Nothing after the line containing "Focus the Port field showing 2222" belongs in the answer; write out exactly every line from the start of the material up to it, including it.

Segment Open

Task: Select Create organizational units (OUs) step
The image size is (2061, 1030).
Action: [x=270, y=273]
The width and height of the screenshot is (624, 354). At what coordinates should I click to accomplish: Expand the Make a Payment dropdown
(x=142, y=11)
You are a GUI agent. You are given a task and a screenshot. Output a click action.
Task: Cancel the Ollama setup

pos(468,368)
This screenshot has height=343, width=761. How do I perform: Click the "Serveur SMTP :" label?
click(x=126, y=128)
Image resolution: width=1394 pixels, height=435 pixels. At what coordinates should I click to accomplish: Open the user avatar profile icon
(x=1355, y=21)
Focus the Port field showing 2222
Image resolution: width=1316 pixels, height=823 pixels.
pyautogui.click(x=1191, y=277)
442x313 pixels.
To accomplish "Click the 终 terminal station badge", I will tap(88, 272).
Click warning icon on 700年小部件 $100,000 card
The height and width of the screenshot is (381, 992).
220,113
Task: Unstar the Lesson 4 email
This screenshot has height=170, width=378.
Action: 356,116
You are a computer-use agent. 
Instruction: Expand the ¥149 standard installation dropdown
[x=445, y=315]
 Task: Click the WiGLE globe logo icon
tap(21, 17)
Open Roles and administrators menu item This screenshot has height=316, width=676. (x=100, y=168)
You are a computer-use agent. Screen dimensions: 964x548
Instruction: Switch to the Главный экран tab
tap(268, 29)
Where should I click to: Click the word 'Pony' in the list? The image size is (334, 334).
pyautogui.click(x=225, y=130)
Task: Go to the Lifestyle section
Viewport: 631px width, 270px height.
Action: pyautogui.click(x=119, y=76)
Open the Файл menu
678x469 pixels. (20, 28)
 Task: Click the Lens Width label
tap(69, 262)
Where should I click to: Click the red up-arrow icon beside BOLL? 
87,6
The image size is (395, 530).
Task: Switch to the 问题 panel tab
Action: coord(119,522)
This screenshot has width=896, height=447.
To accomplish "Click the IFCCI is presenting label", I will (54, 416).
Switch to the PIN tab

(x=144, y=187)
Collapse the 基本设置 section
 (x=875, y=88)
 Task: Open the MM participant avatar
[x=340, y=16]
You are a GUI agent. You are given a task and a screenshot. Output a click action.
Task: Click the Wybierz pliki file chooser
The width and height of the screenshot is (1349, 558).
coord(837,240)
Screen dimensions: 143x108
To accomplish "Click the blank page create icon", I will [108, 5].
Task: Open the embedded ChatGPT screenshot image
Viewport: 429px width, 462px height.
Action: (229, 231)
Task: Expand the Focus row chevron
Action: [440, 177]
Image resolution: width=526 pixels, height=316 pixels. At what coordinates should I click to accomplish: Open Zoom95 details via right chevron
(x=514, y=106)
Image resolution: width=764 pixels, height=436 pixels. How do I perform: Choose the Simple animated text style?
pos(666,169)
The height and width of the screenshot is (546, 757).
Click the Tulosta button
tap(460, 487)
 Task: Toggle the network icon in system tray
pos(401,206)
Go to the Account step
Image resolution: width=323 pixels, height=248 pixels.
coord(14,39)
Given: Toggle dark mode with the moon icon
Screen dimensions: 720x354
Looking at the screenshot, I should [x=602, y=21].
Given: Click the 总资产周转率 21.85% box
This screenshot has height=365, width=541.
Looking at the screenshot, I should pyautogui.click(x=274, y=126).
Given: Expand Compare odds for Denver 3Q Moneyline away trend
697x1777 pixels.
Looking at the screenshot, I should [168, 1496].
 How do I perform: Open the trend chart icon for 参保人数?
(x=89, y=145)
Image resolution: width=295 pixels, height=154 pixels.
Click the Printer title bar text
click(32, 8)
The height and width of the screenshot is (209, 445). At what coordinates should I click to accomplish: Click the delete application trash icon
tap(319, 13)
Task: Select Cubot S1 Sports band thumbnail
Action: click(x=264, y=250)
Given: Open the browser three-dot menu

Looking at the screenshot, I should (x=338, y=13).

Segment Closed

* **Answer to this task**:
Task: Select Create organizational units (OUs) step
The image size is (2061, 1030).
Action: [x=270, y=273]
The width and height of the screenshot is (624, 354). At what coordinates should I click to accomplish: Expand the Make a Payment dropdown
(x=142, y=11)
You are a GUI agent. You are given a task and a screenshot. Output a click action.
Task: Cancel the Ollama setup

pos(468,368)
This screenshot has height=343, width=761. How do I perform: Click the "Serveur SMTP :" label?
click(x=126, y=128)
Image resolution: width=1394 pixels, height=435 pixels. At what coordinates should I click to accomplish: Open the user avatar profile icon
(x=1355, y=21)
Focus the Port field showing 2222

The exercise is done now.